“Education Policy In India: A changing Scenario” Lecture by Anil Sadgopal

by | Sep 21, 2013

Renowned scholar and educationist Anil Sadgopal addressed the gathering of students and youths here at the Abul’Lais Hall of the Headquarters of SIO on September 21st, 2013. He was scheduled to speak on “Education policy in India: A Changing scenario”.

 Brother Shariq Ansar, National Secretary, delivered the objective of the given topic, its importance and background and warmly welcomed the senior retired professor for having found time to visit the SIO office despite being busy schedule.

 Mr. Anil Sadgopal started off with his play of sharp memories of the dwindling educational expenditure by the government of India and policy transformation in the last decades.
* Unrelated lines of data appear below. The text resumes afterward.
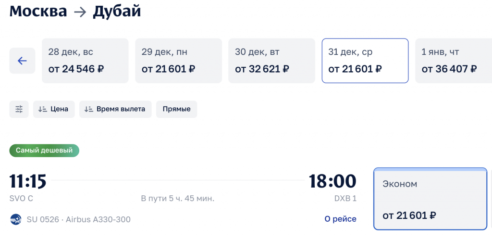The height and width of the screenshot is (240, 492).
Task: Select the 29 дек, пн date tab
Action: tap(179, 61)
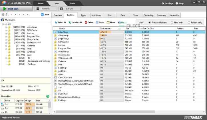207x120 pixels.
Task: Select the Files only radio button
Action: [172, 22]
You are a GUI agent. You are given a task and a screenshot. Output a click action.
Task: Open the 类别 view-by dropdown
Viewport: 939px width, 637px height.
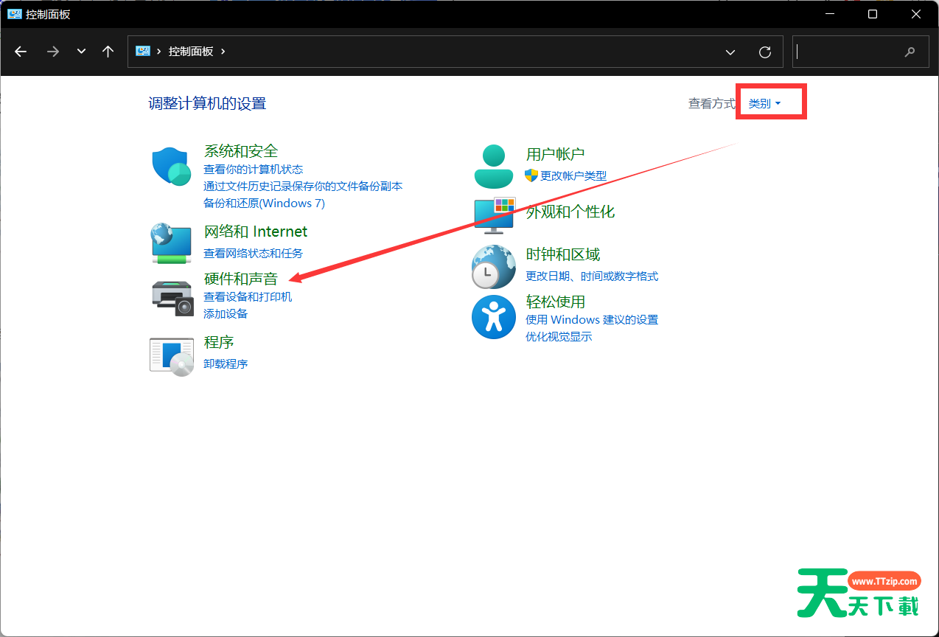coord(764,104)
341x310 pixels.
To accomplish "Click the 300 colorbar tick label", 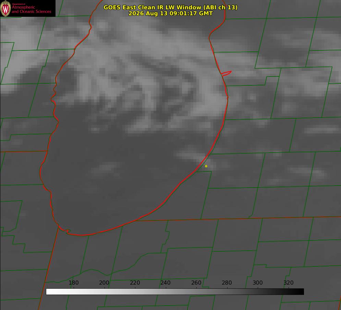I will (x=257, y=283).
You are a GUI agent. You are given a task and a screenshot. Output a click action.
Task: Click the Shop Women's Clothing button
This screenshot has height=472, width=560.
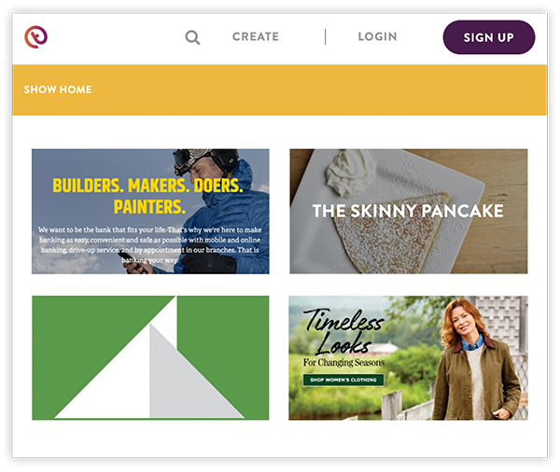pyautogui.click(x=343, y=380)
He fast closed on to the current crisis in the government run schools where the unfortunate facts are such that various municipal bodies like the Mumbai Municipal Corporation and even states like Uttarakhand and Madhya Pradesh have now taken recourse to selling off the school buildings. Quoting Arundhati Roy he said we once lived in a nation which has now sadly become a corporation. He recalled the falling percentage of GDP spent on education since the onset of globalization, which for many years now has come to be stagnant at 3.5% per annum. He also pointed to the pitiable state that potable tap water and drinking water has ceased to be commonly available long back while providing quality education as ‘fundamental right’ is now under threat at the dictum of the World Bank and IMF.
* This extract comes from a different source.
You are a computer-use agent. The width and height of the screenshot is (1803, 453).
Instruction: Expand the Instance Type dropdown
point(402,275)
The issue of Right to Education is critically linked to the Common School System founded on the principle of ‘neighborhood schools’. In 1966, the Kothari Commission had argued that such a system was necessary to build a socially cohesive society. All children in a given neighborhood, drawn from diverse backgrounds, should be able to study and socialise together in a common public space. This has been the organising principle of school education in G-8 countries like the USA, Canada, France, Germany and Japan.